Abstract
The Gene Expression Omnibus (GEO) at the National Center for Biotechnology Information (NCBI) is the largest fully public repository for high-throughput molecular abundance data, primarily gene expression data. The database has a flexible and open design that allows the submission, storage and retrieval of many data types. These data include microarray-based experiments measuring the abundance of mRNA, genomic DNA and protein molecules, as well as non-array-based technologies such as serial analysis of gene expression (SAGE) and mass spectrometry proteomic technology. GEO currently holds over 30 000 submissions representing approximately half a billion individual molecular abundance measurements, for over 100 organisms. Here, we describe recent database developments that facilitate effective mining and visualization of these data. Features are provided to examine data from both experiment- and gene-centric perspectives using user-friendly Web-based interfaces accessible to those without computational or microarray-related analytical expertise. The GEO database is publicly accessible through the World Wide Web at http://www.ncbi.nlm.nih.gov/geo.
INTRODUCTION
Since 2000, the Gene Expression Omnibus (GEO) has served as a public repository for high-throughput molecular abundance experimental data, providing free distribution and shared access to comprehensive datasets (1). These data include single and multiple channel microarray-based experiments measuring the abundance of mRNA, genomic DNA and protein molecules. Data generated by innovative applications of microarray technology are also accepted, e.g. chromatin immunoprecipitation (ChIP-chips) for identifying protein-binding DNA regions and tiling arrays for genome annotation. Data from non-array-based high-throughput functional genomics and proteomics technologies are also archived, including serial analysis of gene expression (SAGE), and mass spectrometry peptide profiling.

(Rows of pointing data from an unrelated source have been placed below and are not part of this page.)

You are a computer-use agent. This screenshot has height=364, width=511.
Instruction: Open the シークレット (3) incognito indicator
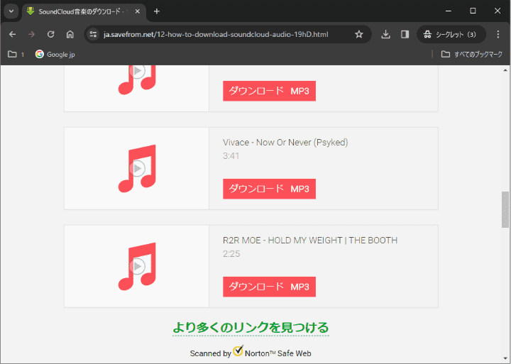point(451,34)
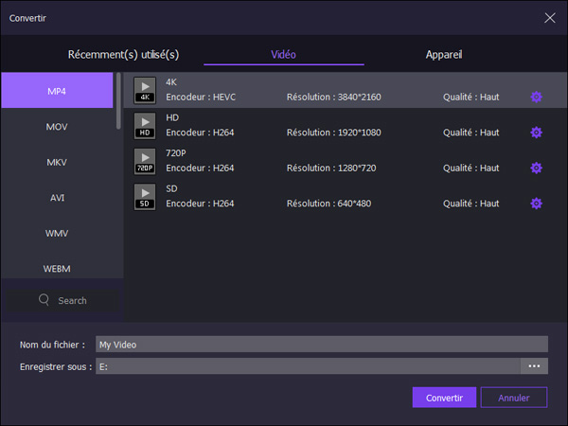Edit the Nom du fichier field
The image size is (568, 426).
pos(321,345)
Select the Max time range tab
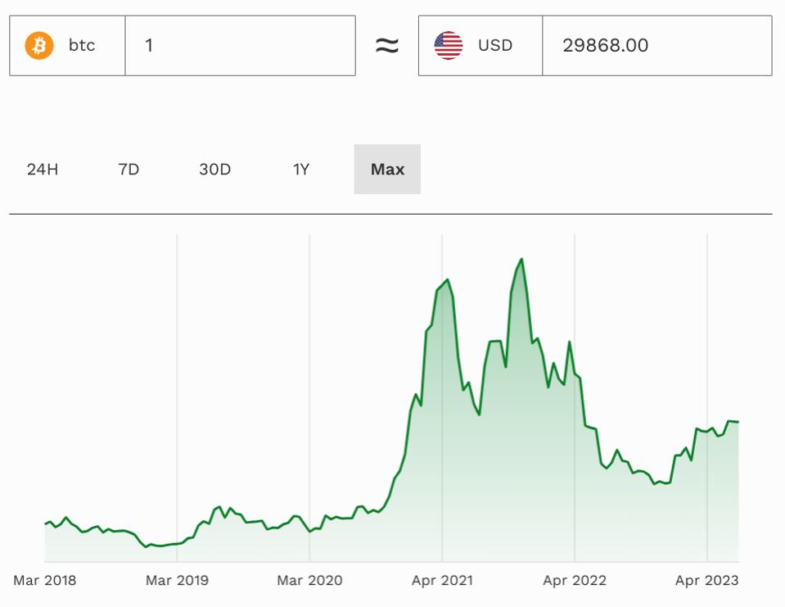 click(387, 170)
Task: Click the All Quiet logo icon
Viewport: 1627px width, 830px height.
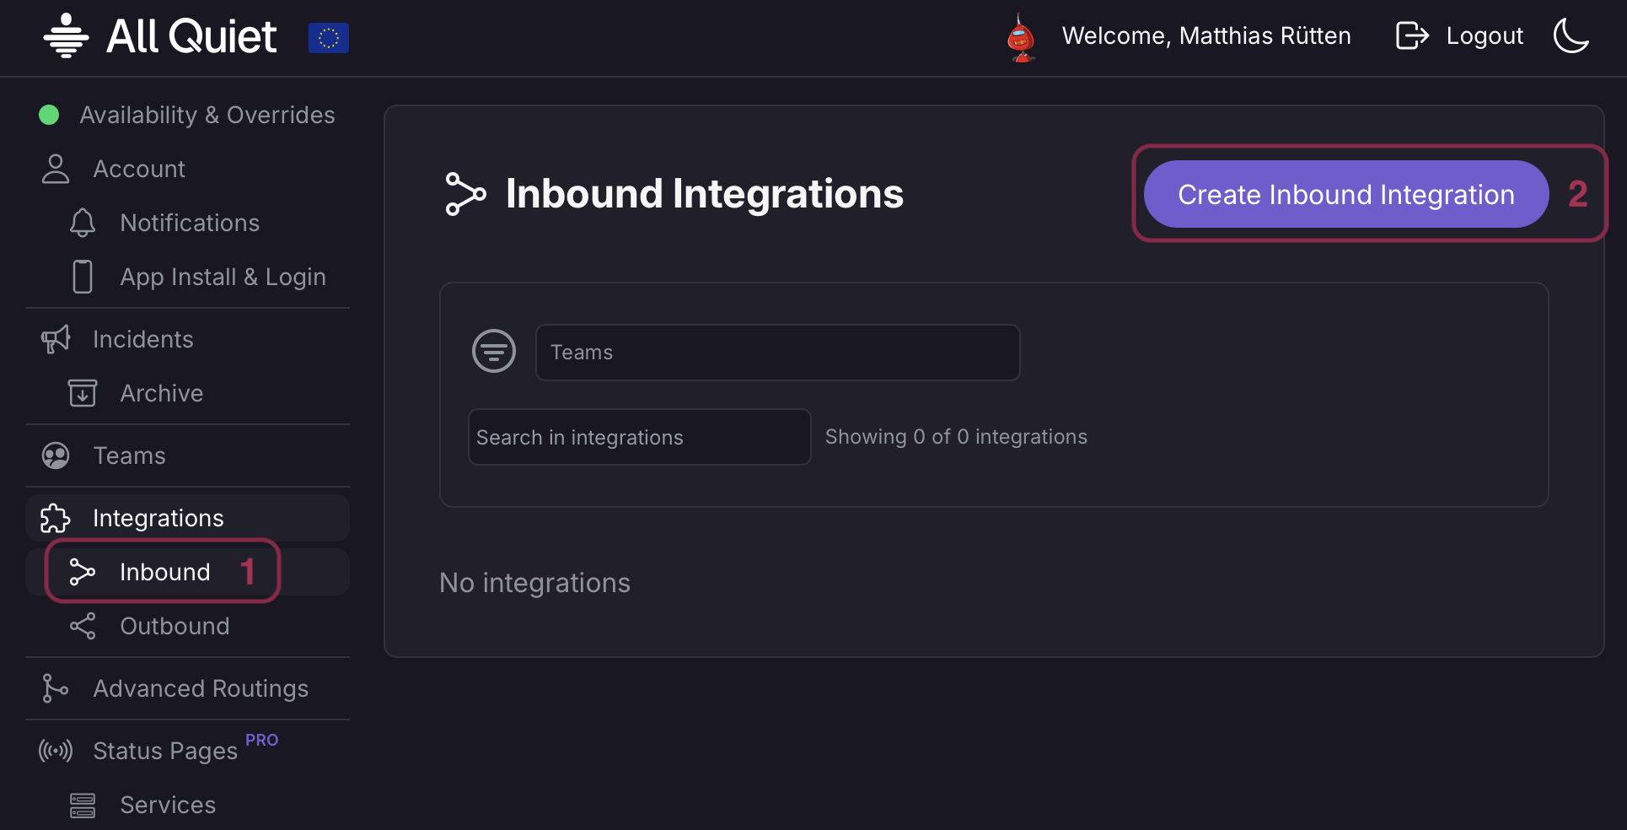Action: [66, 36]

The initial aim of GEO—to function as a robust, versatile high-throughput data repository—has been accomplished. As of fall 2004, GEO holds over 30 000 submissions representing approximately half a billion individual molecular abundance measurements, for over 100 organisms, submitted by over 600 researchers. Typically, GEO records are accessed over 15 000 times each weekday by over 1000 unique users, and bulk FTP downloads average 30 000 per month. Although GEO represents a huge reservoir of gene expression data that is widely used by the scientific community, it was recognized that the full potential of the repository could only be achieved by making these data easy to search and analyze, even by individuals having little experience in the field, without the need of massive data downloads. This paper describes database developments and tools that enable effective exploration, query and visualization of hundreds of experiments and millions of gene expression profiles using user-friendly Web-based interfaces.

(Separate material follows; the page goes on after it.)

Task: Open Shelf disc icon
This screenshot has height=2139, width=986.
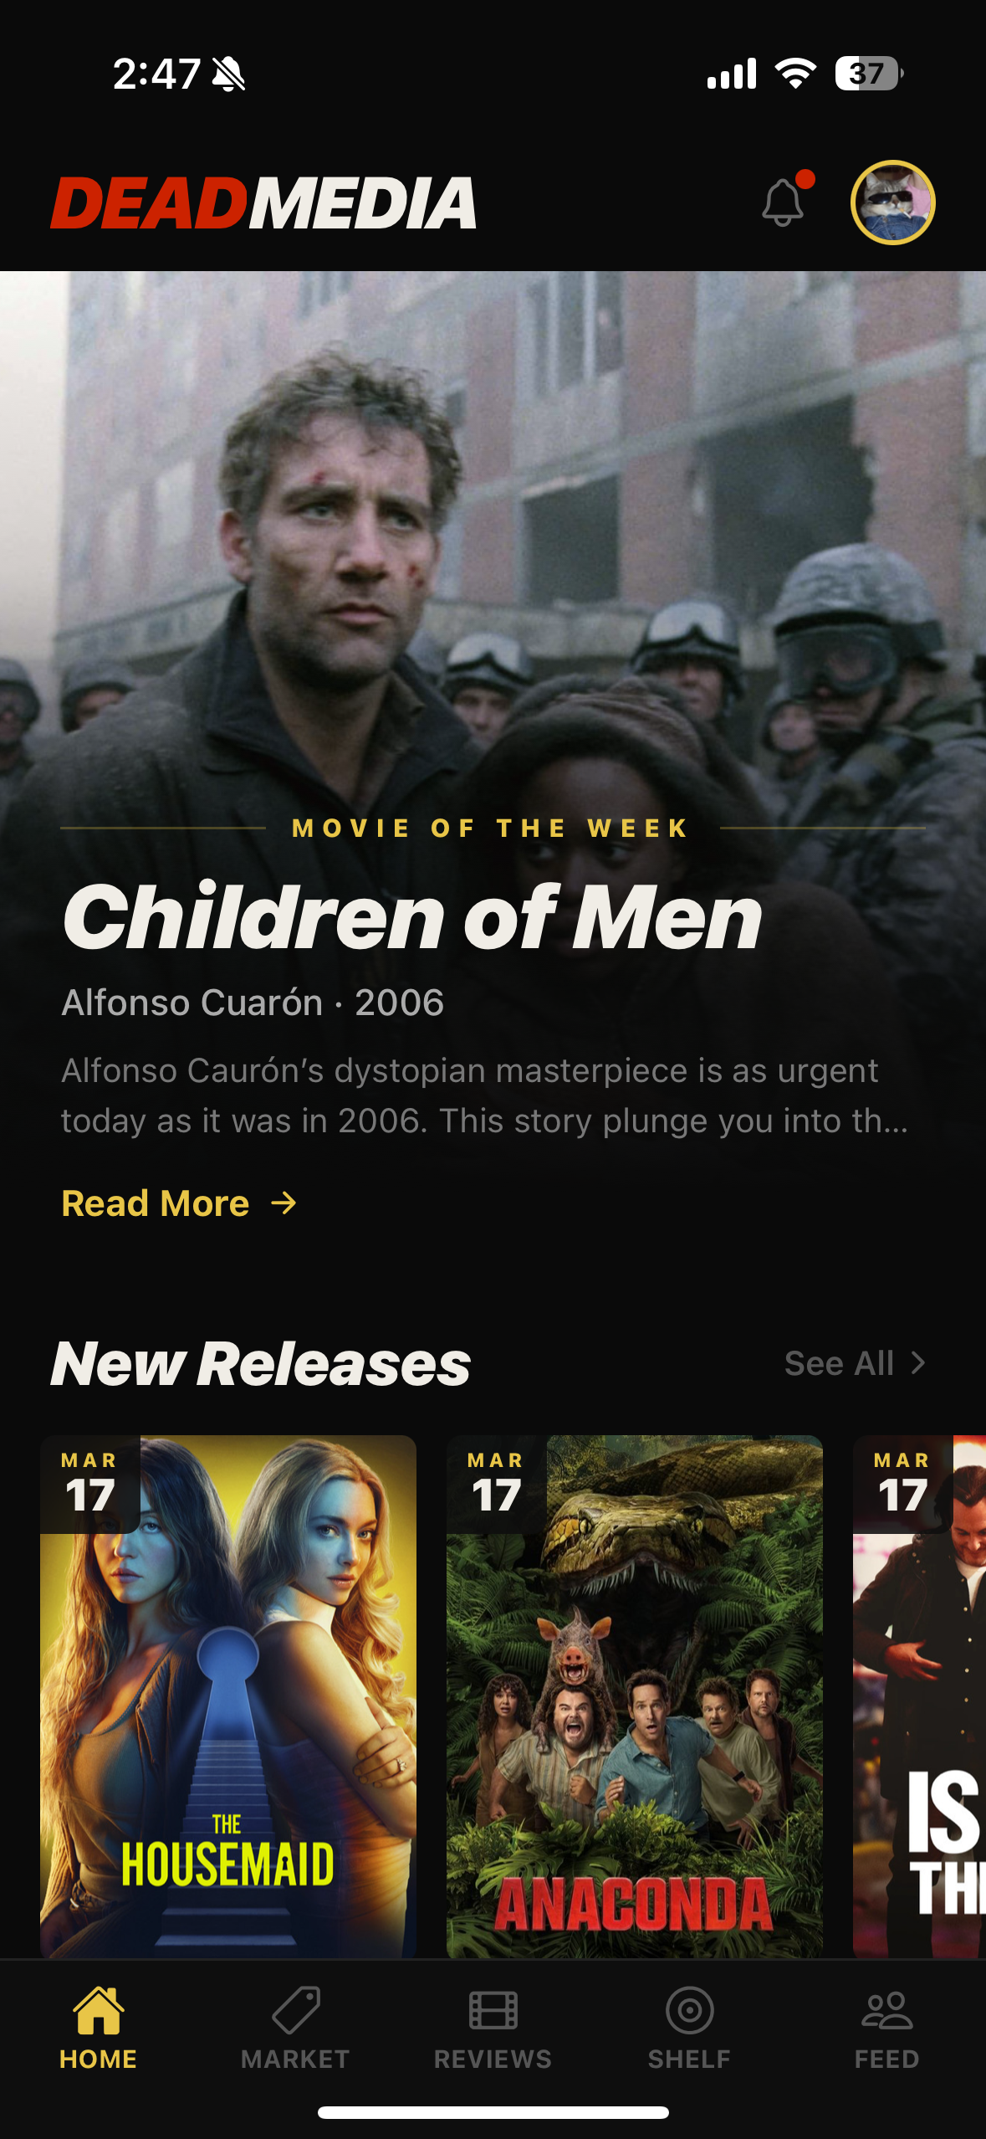Action: [x=690, y=2010]
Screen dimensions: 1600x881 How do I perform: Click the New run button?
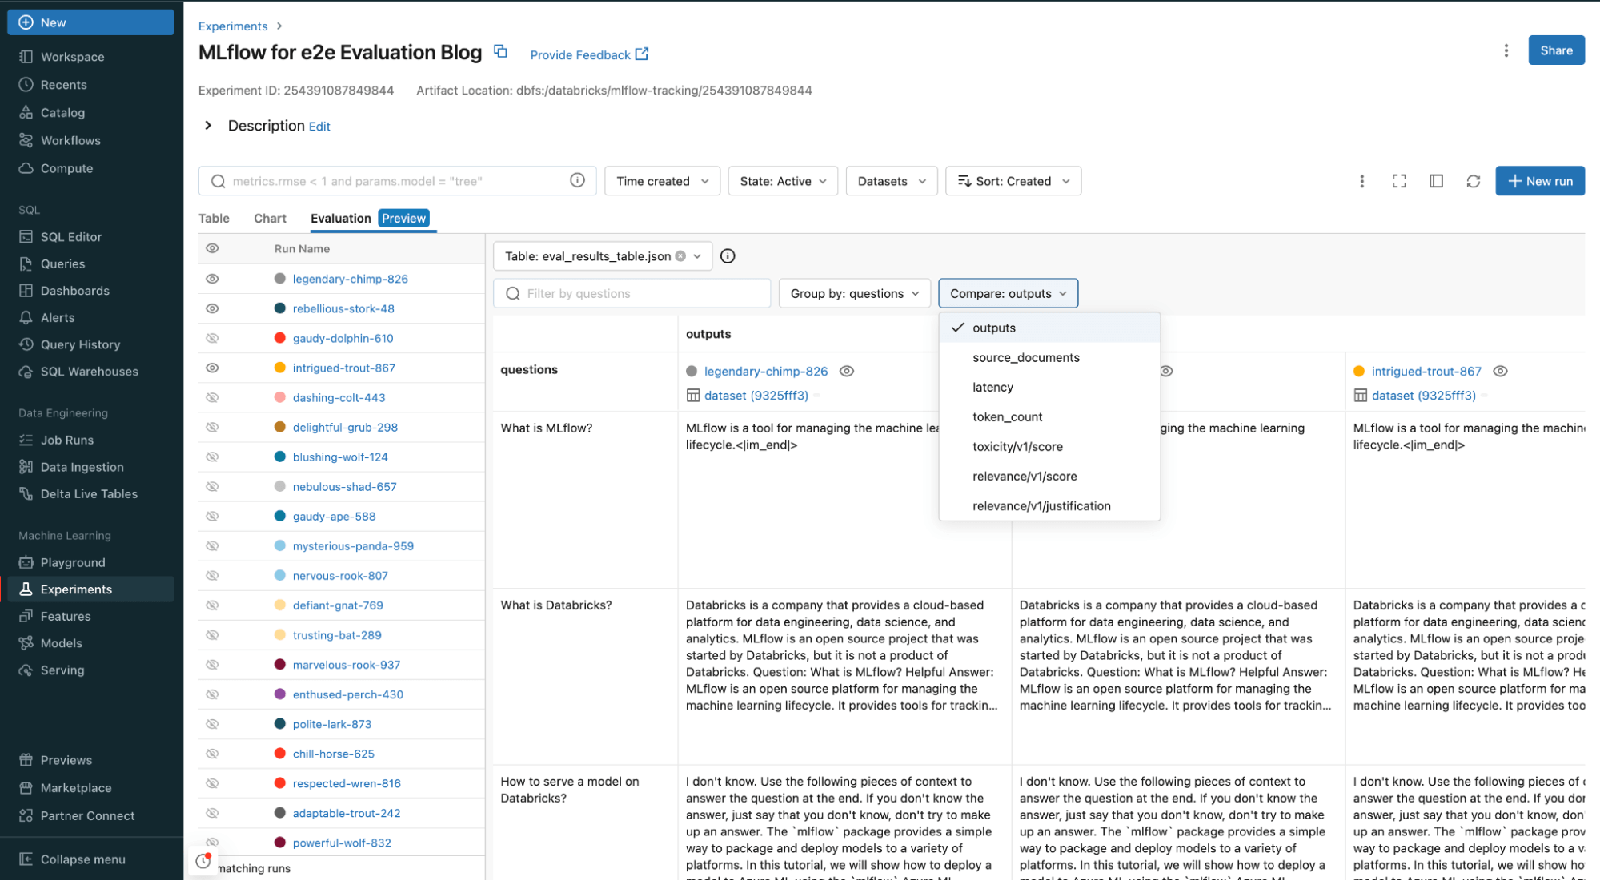[1539, 181]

REPOSITORY ORGANIZATION AND DATA FLOW
The principle architecture of the GEO database remains as described previously (1). Briefly, data submitted to GEO are stored in a relational database partitioned into three upper-level entity types: Platform, Sample and Series. A Platform describes the list of elements (e.g. oligonucleotide probesets, cDNAs, SAGE tags, antibodies) being assayed or that may be detected and quantified in that experiment. A Sample references a Platform and describes the abundance measurement of each feature element for a single hybridization or experimental condition. A Series brings together related Samples that make up an experiment and may include tables of extracted summary sets of significant genes or analysis as defined by the submitter. Each individual entity is assigned a unique and stable accession number; the accession number prefix indicates whether the record is a GEO Platform (GPL), Sample (GSM), or Series (GSE).

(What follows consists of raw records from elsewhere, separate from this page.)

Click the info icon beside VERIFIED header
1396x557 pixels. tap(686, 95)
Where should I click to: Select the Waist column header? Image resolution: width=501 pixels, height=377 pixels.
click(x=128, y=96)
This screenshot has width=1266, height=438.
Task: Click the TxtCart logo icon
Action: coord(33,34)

Unlike metadata that are stored in designated fields within database tables, Platform and Sample data tables are not fully granulated, but are stored as text objects. This design allows GEO to remain adaptable and responsive to developing technology trends, as it permits optimal flexibility in the quantity and type of data stored. For example, Platform elements may be described by any number of auxiliary attributes, and Sample data tables may contain all classes of supplementary and supporting measurements and calculations. The data within these tables may be extracted for higher-level rendering, indexing, search and retrieval purposes. Recent enhancements to the database include addition of supplementary metadata fields intended to facilitate and encourage MIAME (Minimum Information About Microarray Experiment) compliant data submissions (2), and acceptance of raw data contributions for storage and retrieval, e.g. Affymetrix .cel files or cDNA array scanned images.
Submission and standards
GEO aims at a balance between a submission procedure that is user-friendly and not overly rigid, while still encouraging high-quality data and a high level of experimental annotation. An infrastructure is provided so that submitters can present their data in a MIAME-compliant fashion (2). Submissions are validated syntactically according to a limited set of criteria and are subject to basic curation, assuring that records contain meaningful information and are organized correctly. Data depositors retain editorial control and are responsible for the content and quality of their records as outlined in the open letter published recently by the Microarray Gene Expression Data (MGED) Society board (3). GEO obviously could not attempt to independently verify the validity, merit, quality or biological significance of submitted data.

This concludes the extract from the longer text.